- Born: July 30, 1914 San Francisco, California, U.S.
- Died: March 31, 2005 Reno, Nevada, U.S.
- Other names: Jeanne Duval, Ann Stanfield, Kay Cameron
- Occupation: Writer

= Virginia Coffman =

American writer

Virginia Edith Coffman (July 30, 1914 – March 31, 2005) was an American writer. She published over 100 gothic romance novels in her career.

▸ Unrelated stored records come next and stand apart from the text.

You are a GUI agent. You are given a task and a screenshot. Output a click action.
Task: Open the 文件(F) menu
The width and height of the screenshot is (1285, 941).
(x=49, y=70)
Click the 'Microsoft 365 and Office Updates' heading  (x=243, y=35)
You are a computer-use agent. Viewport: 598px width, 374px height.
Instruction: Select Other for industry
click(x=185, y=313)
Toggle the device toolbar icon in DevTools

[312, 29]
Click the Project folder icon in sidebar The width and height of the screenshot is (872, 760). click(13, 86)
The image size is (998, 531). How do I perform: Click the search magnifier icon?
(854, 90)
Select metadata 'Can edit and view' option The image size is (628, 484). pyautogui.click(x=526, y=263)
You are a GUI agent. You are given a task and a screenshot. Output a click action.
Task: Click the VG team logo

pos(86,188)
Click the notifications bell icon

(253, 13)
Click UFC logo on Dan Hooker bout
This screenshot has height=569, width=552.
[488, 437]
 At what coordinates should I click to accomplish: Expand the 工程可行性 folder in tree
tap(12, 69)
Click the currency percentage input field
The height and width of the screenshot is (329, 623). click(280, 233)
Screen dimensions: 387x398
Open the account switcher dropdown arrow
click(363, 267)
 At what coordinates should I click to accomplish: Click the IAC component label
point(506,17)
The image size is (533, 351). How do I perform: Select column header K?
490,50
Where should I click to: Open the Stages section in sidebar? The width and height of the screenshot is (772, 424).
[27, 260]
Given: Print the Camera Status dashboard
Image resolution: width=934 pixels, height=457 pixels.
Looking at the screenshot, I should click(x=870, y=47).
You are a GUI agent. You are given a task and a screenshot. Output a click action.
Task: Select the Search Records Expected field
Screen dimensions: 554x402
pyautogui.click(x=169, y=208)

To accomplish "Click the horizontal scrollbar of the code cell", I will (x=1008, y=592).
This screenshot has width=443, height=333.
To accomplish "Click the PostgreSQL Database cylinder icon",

== Early life and education ==
Virginia Edith Coffman was born in San Francisco, the daughter of William E. Coffman and Edythe Duval Coffman. She grew up in Long Beach, California. She graduated from the University of California, Berkeley, in 1938. But she cited another important early influence on her work: "The greatest influence on my writing is due to the public libraries," she explained in 1959.

== Career ==
Coffman was an actress as a young woman, and worked in Hollywood as a secretary and a script editor, for David O. Selznick, Monogram Pictures, Hal Roach, and Howard Hughes. She wrote screenplays for television and film. Following her work in the film industry, she moved to Reno, Nevada, where she wrote and worked as a secretary in a bank and in a realtor's office. Coffman was active in the Reno chapter of American PenWomen, and was inducted into the Nevada Writers Hall of Fame in 1990.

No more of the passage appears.